1570 Constantinople des Griechischen Lenserchumbs Hauptstatt/im Land Thracia am moere gelegen
By: Sebastian Munster
Date: 1570 (circa) Basel
Dimensions: 8 x 15 inches (20.3 x 38.1 cm)
This is one of the earliest published maps of the great city of Constantinople as it appeared just seventeen years after its conquest in 1453 by Ottoman Emperor Fetih Mehmed (Mehmet the Conqueror).
The map is accompanied by text in German on both the face and verso. Munster’s map of the great city of Constantinople, while geographically imperfect, conveys a sense of the grandeur of the city which had been the capital of the eastern Roman Empire from the time of Constantine the Great till its fall to the Ottomans in May 1453.

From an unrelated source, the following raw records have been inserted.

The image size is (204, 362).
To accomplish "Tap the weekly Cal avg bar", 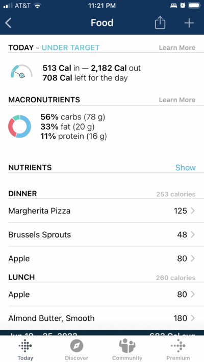I will [102, 333].
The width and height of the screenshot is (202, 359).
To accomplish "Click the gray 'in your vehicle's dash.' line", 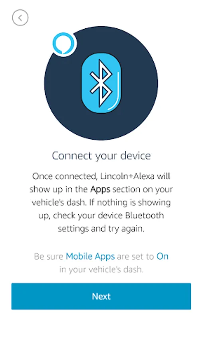I will [101, 270].
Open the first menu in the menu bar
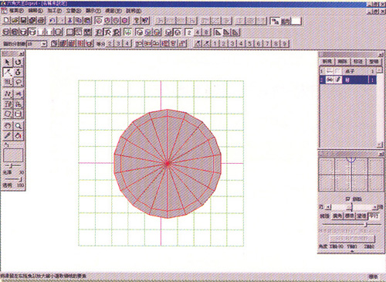The height and width of the screenshot is (282, 386). (x=16, y=11)
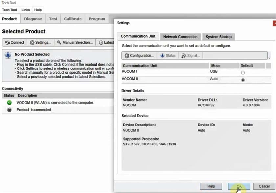The image size is (276, 193).
Task: Set VOCOM I as default unit
Action: (243, 73)
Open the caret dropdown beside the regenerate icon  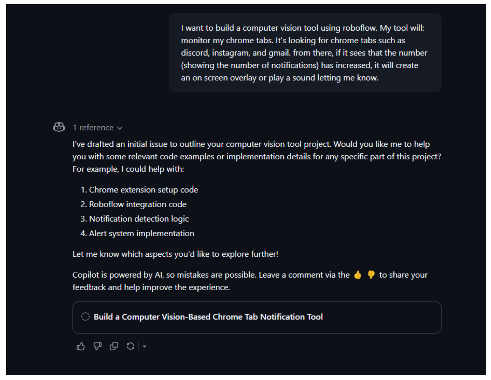(144, 346)
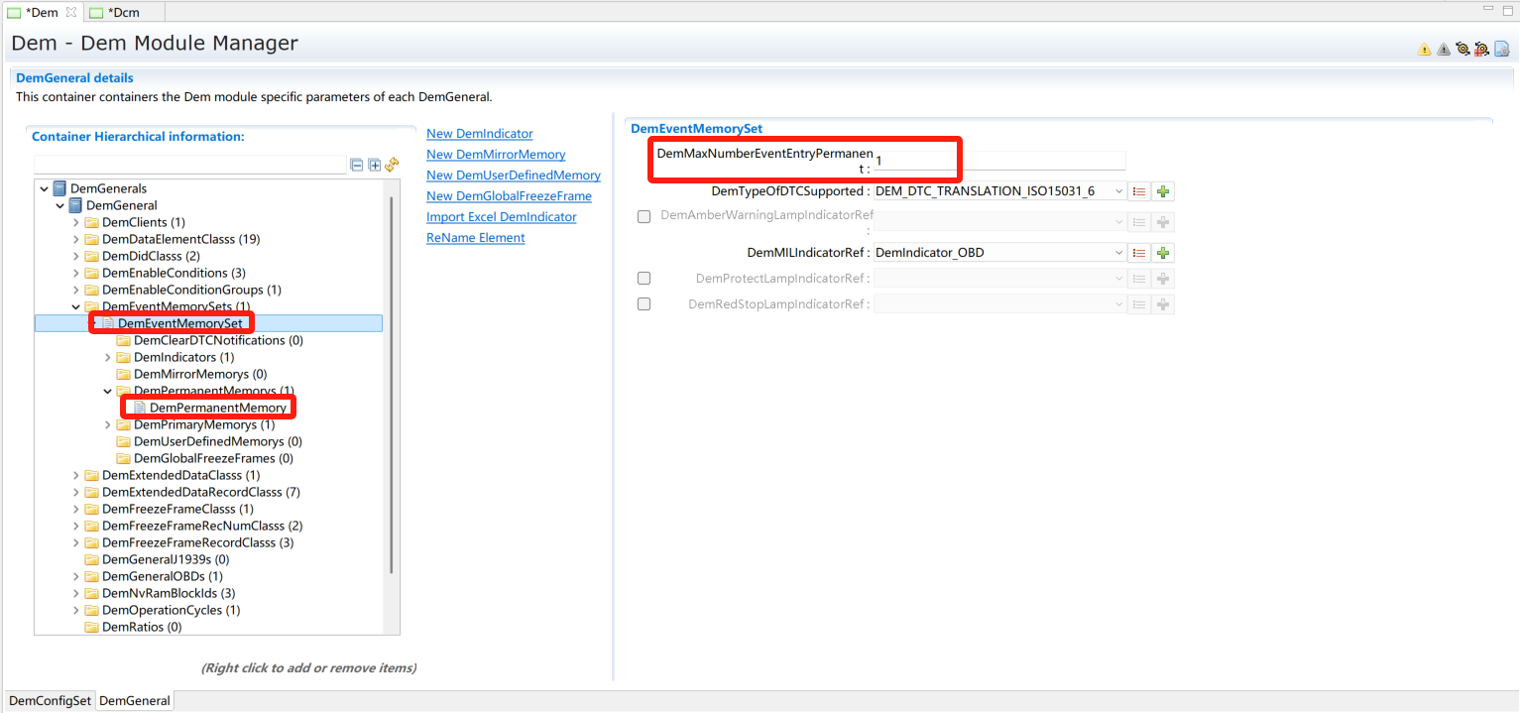The width and height of the screenshot is (1520, 713).
Task: Click the gray warning triangle toolbar icon
Action: 1443,49
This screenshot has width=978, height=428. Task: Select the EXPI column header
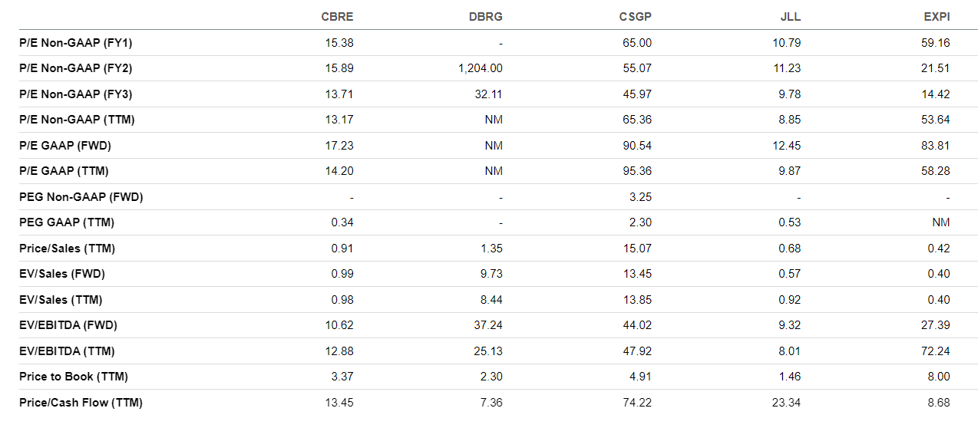click(x=937, y=17)
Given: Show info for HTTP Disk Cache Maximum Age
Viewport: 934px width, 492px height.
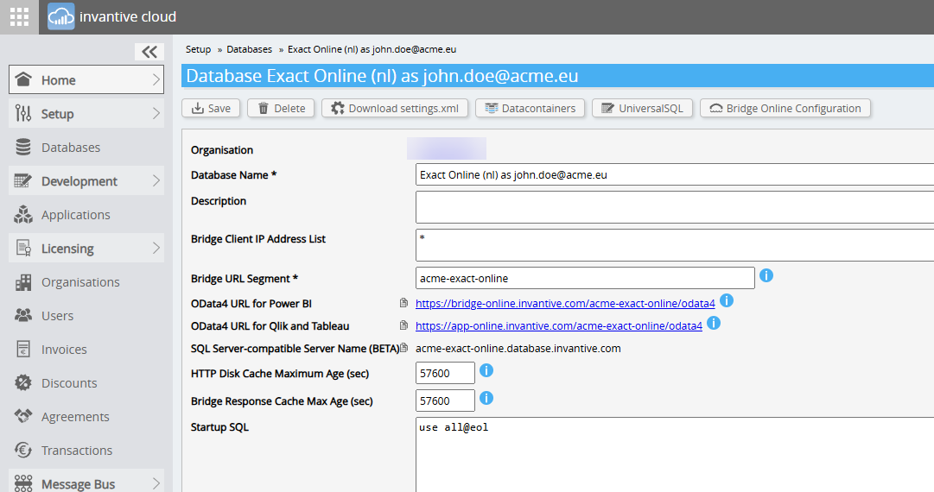Looking at the screenshot, I should click(x=486, y=371).
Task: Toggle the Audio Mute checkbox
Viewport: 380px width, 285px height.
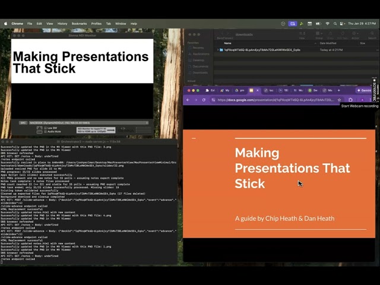Action: [x=45, y=132]
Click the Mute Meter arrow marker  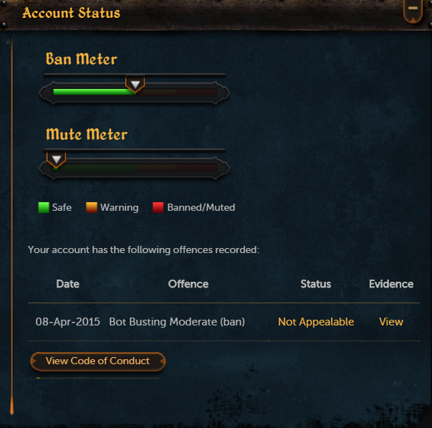[x=56, y=159]
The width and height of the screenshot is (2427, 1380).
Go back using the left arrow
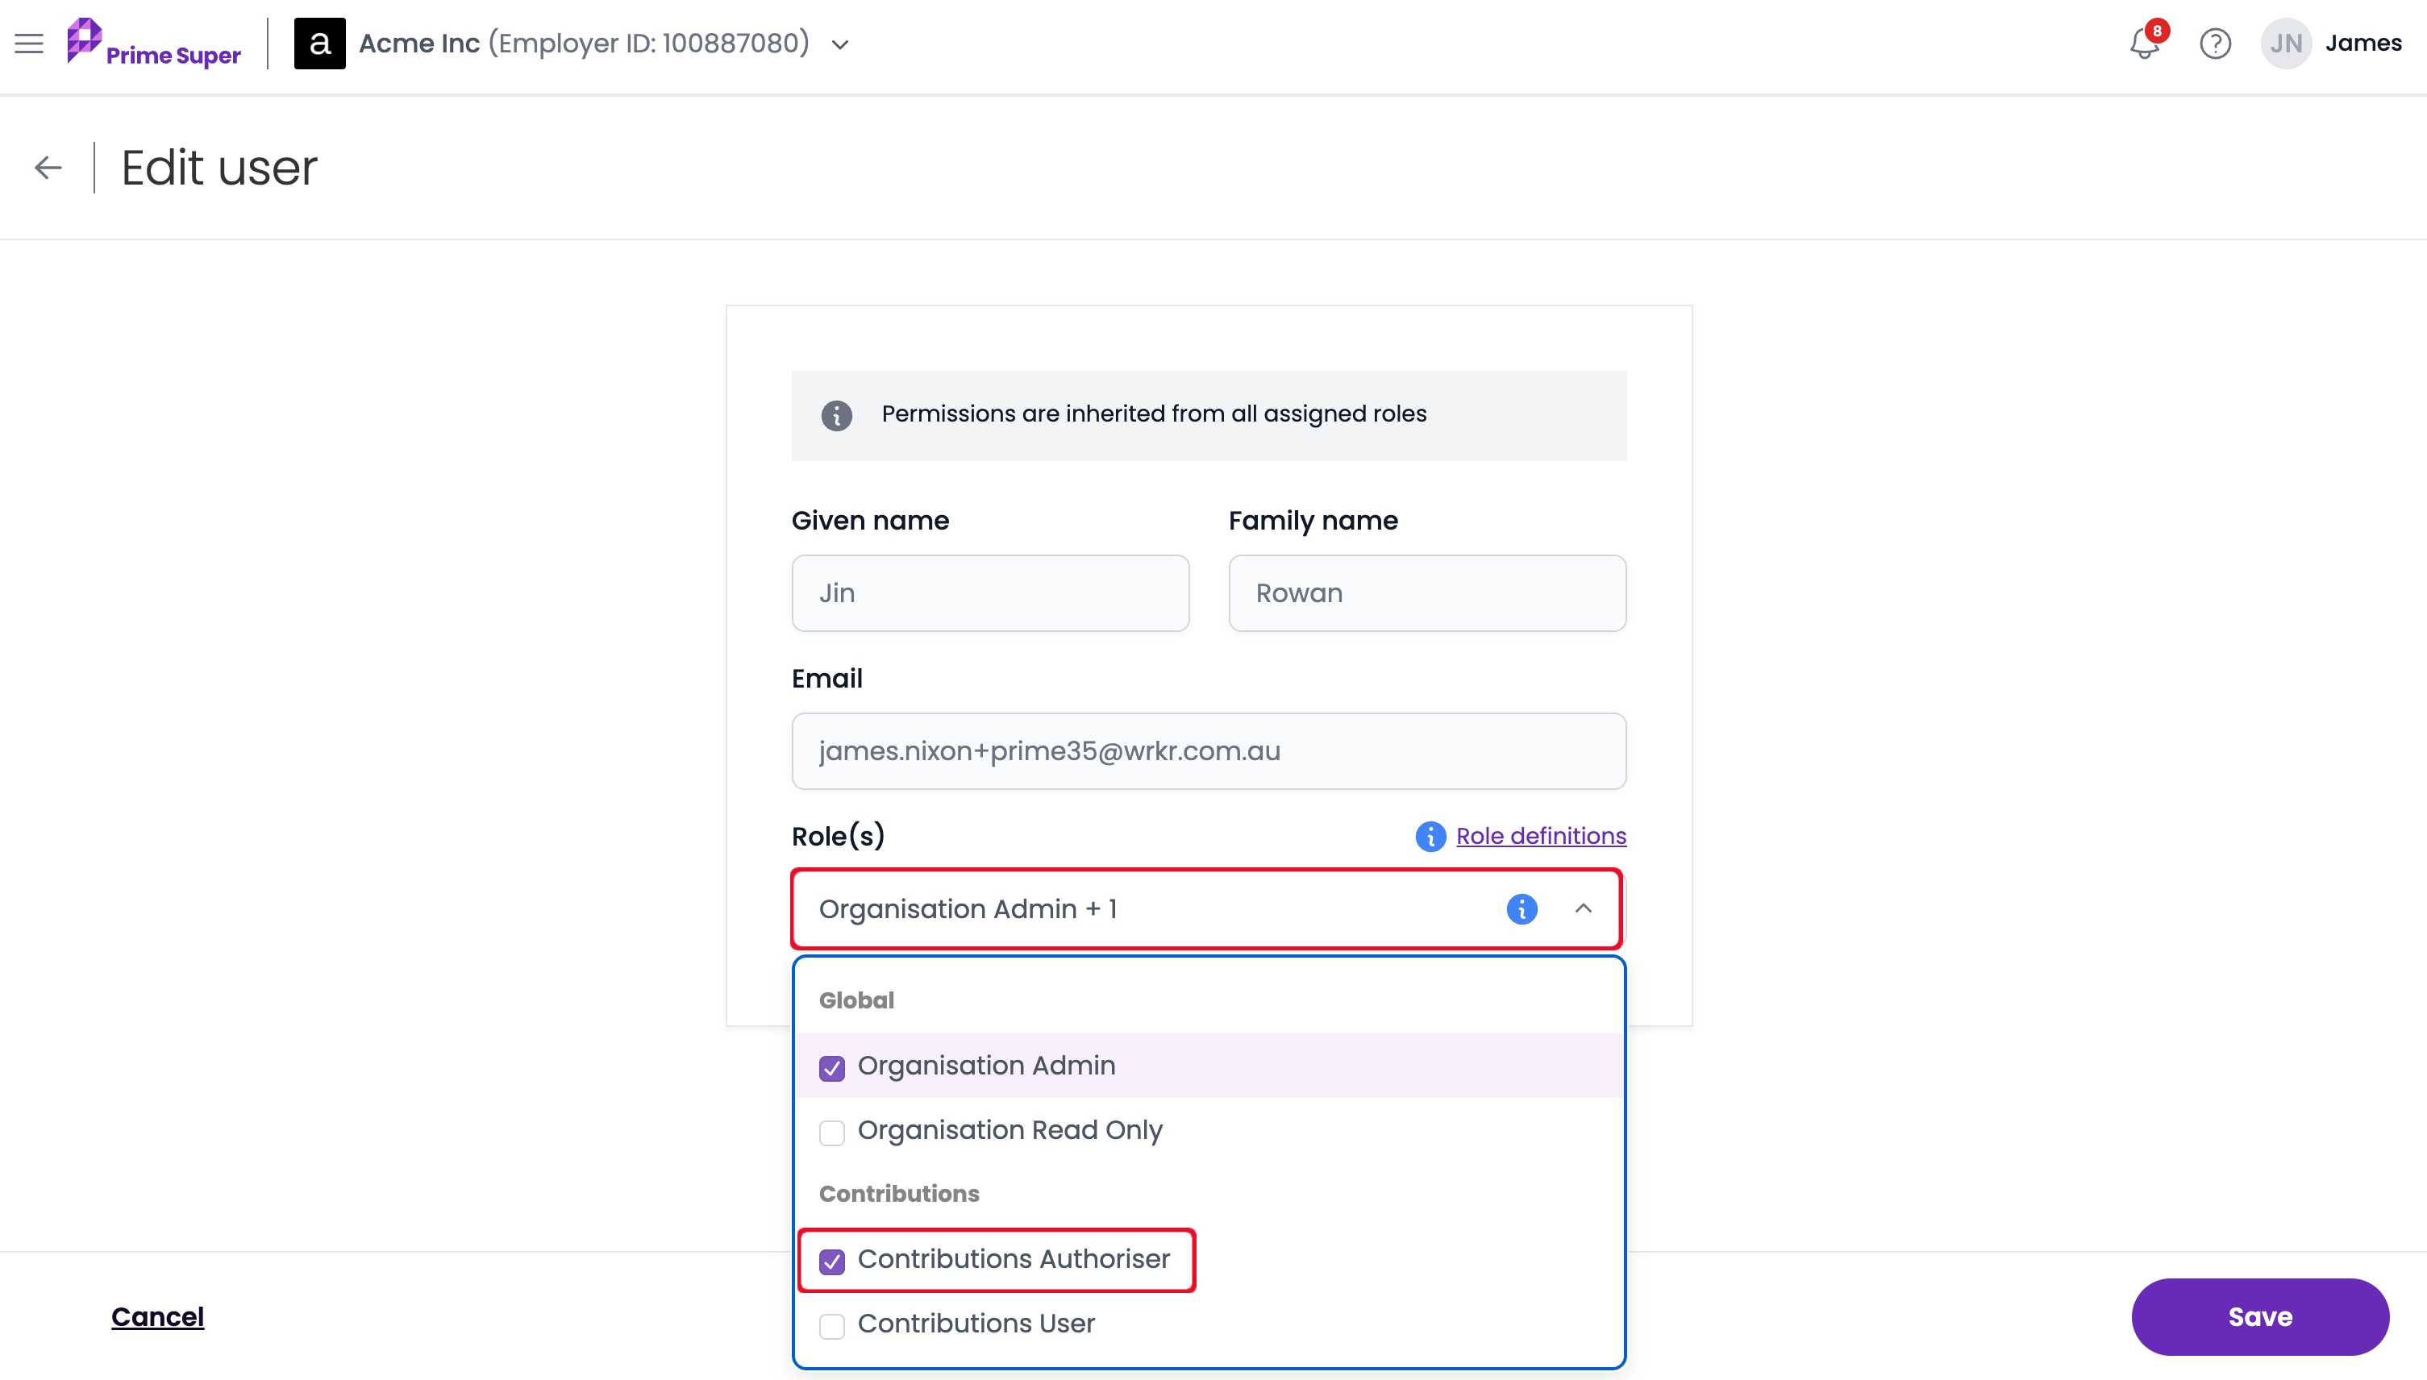click(48, 168)
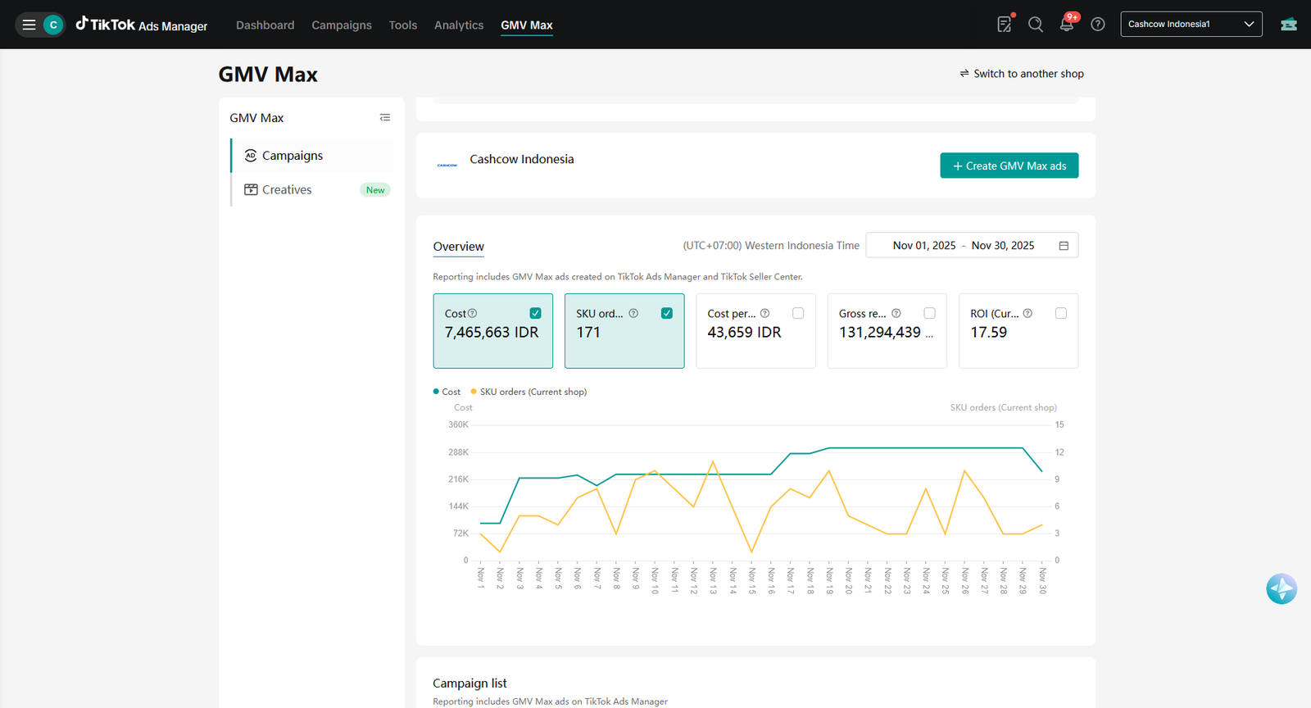Click the Cost metric info icon
This screenshot has width=1311, height=708.
[473, 314]
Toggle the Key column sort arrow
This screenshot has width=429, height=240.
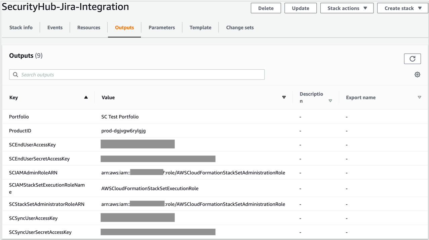(x=86, y=97)
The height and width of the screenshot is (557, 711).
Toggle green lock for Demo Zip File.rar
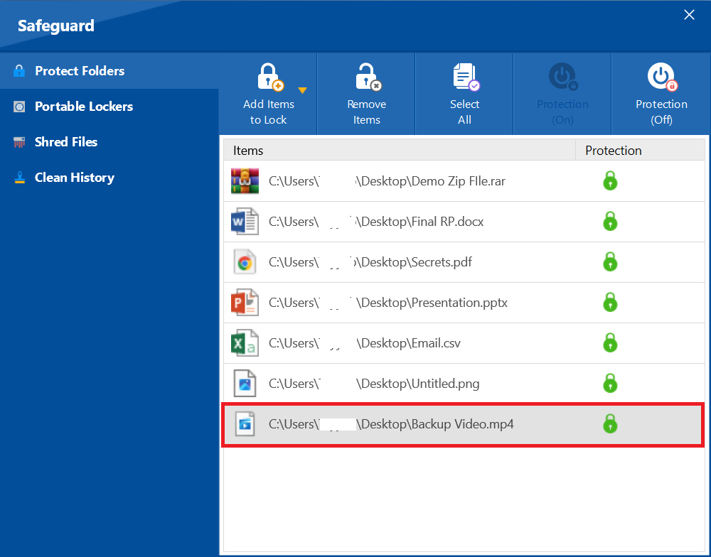pyautogui.click(x=609, y=181)
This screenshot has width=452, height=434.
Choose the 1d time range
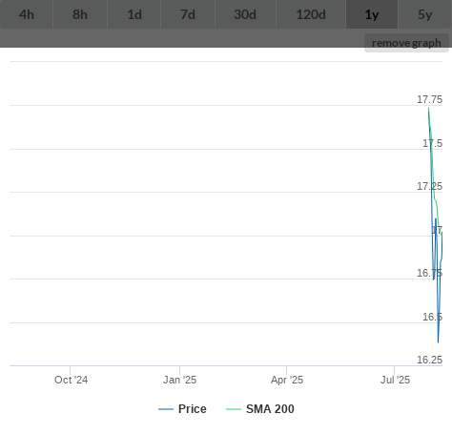point(134,14)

The city had many appelations throughout its history, all of which described its marveled beauty, its great strength of position and its impregnability. Despite the depredations by the Venetians in 1204, the city retained its beauty and allure to the extent that when Medhmed II was yet a boy he had already conceived the idea of seizing what the Ottomans often referred to as ‘The Golden Apple’, and spent his formative years with the idea of capturing the city always foremost in his thoughts.
Sebastian Munster was one of Europe’s foremost mapmakers of the 16th century. Ordained as a priest in 1512, he taught Hebrew at a number of universities, but then began to study maps and in 1525 published his first known map, a map of Germany. He wrote treatises on various topics and continued to publish maps till his death in 1552.
Condition: This hand colored map is in A condition.